Ionic liquids Regulating Interfacial Nanobubble Dynamic Behaviors during Hydrogen Evolution Reaction

Abstract

The dynamic behaviors of interfacial nanobubbles play a pivotal role in determining the efficiency of hydrogen evolution reaction (HER), yet their regulation remains a significant challenge. Ionic liquids (ILs), with their exceptional interfacial properties and broad applications in electrochemistry, offer a promising avenue for tuning nanobubble behaviors during HER. In this study, we employed nanoelectrodes to manipulate the generation of individual H₂ nanobubble and investigated the effects of two ILs ([Bim][HSO₄] and [Bmim][HSO₄]) on nanobubble behavior through electrical signal monitoring and molecular simulations.
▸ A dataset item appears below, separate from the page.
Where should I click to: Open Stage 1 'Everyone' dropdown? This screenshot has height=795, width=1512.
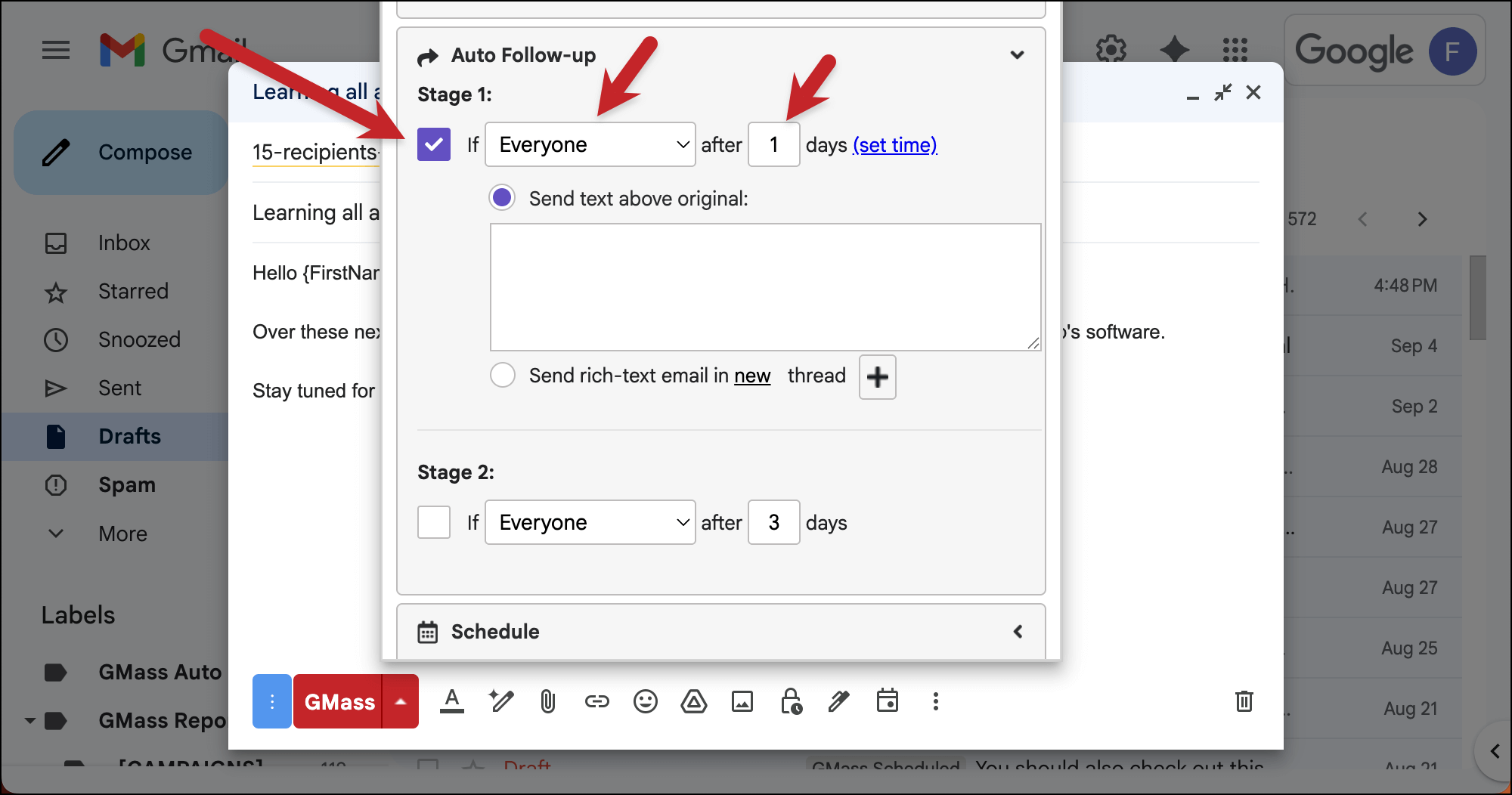590,144
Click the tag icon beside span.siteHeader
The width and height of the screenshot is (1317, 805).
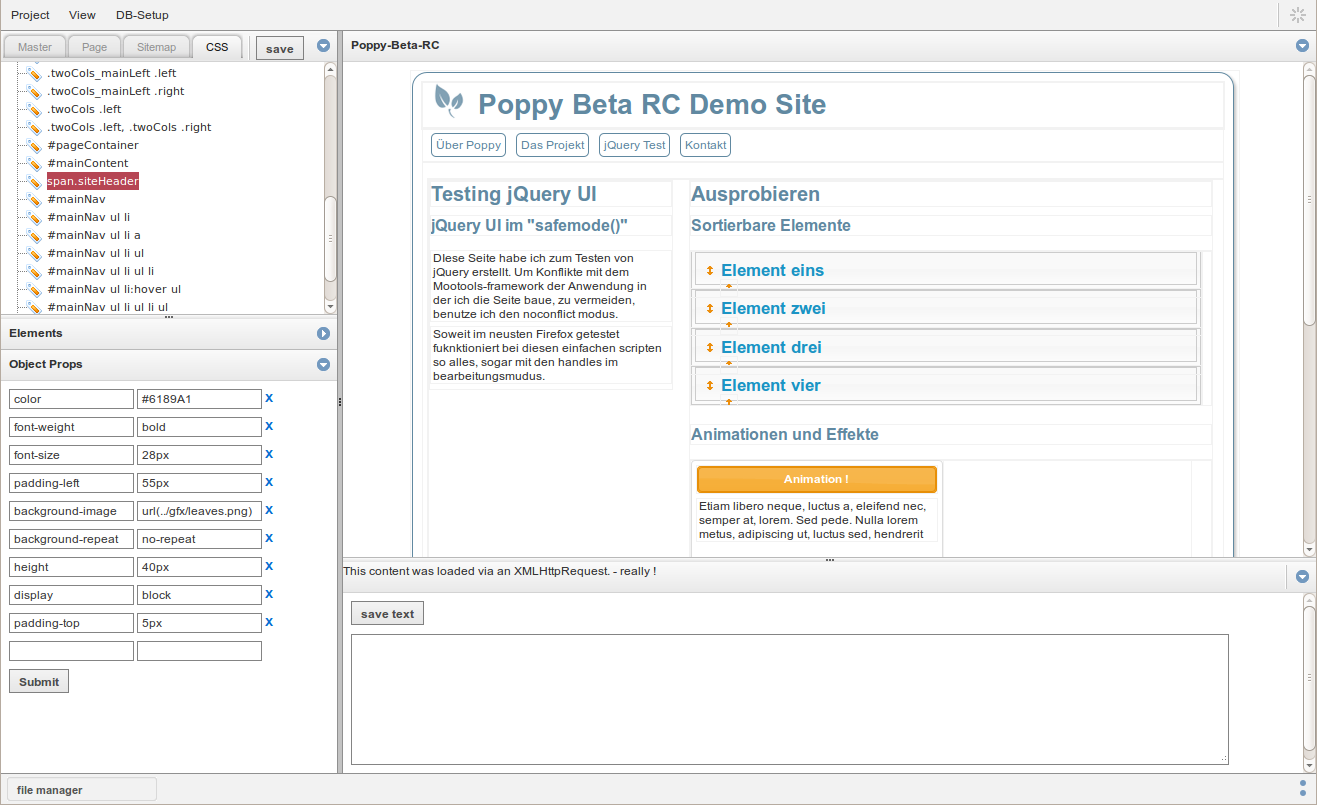[35, 181]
The results show that H₂ nanobubble needs a higher critical nucleation concentration in [Bim][HSO₄] solution than that in [Bmim][HSO₄] solution, suggesting a pronounced inhibitory effect of [Bim][HSO₄] on nanobubble nucleation. Furthermore, nanobubbles in [Bim][HSO₄] exhibited distinctive interfacial characteristics, including smaller contact angles and greater heights, which facilitate their growth and aggregation. Density functional theory and molecular dynamics simulations confirmed that compared with [Bmim][HSO₄], the stronger adsorption of [Bim][HSO₄] at the electrode interface enhances the hydrophilicity, altering the nucleation and growth behaviors of nanobubbles. This research provides a mechanistic understanding of H₂ nanobubble behavior in IL systems, offering new strategies for optimizing interfacial processes in electrochemical applications.